In those five years, I have missed only one meeting (I was camping and didn’t have wi-fi).
The largest part of the meeting is taken up with our exercising – no, we don’t do crunches and push-ups: 3 members each choose a word and we have 5 minutes to write whatever we can, or please, incorporating those three words. Sometimes we do 4 words and 8 minutes. Some of us, and by some of us I mean me, may ignore the timer, but not by that much. When the timer goes off, we go around the table, in no particular order, and read out what we’ve written. We do 2 to 4 exercises in a meeting.

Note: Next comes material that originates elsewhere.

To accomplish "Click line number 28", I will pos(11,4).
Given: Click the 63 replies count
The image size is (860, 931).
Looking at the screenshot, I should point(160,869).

This is a great way to get those writer’s synapses jumping and the creative juices flowing. Note: there is NO critiquing. By anyone. At All. Ever. And there is NO self-invalidation allowed, either. The point is to practice writing, not to demean, degrade, or discount your writing, or the writing of another.
Some members write long-hand, some type in Word. I type my ISG exercises in a text document. I have all of them, since the very first time.
Recently, I dumped it all into Scrivener (the writing program I use and highly recommend) so I could get a word count.
Ready for it?
55,000.
That might not sound like much, but let me put it into perspective for you.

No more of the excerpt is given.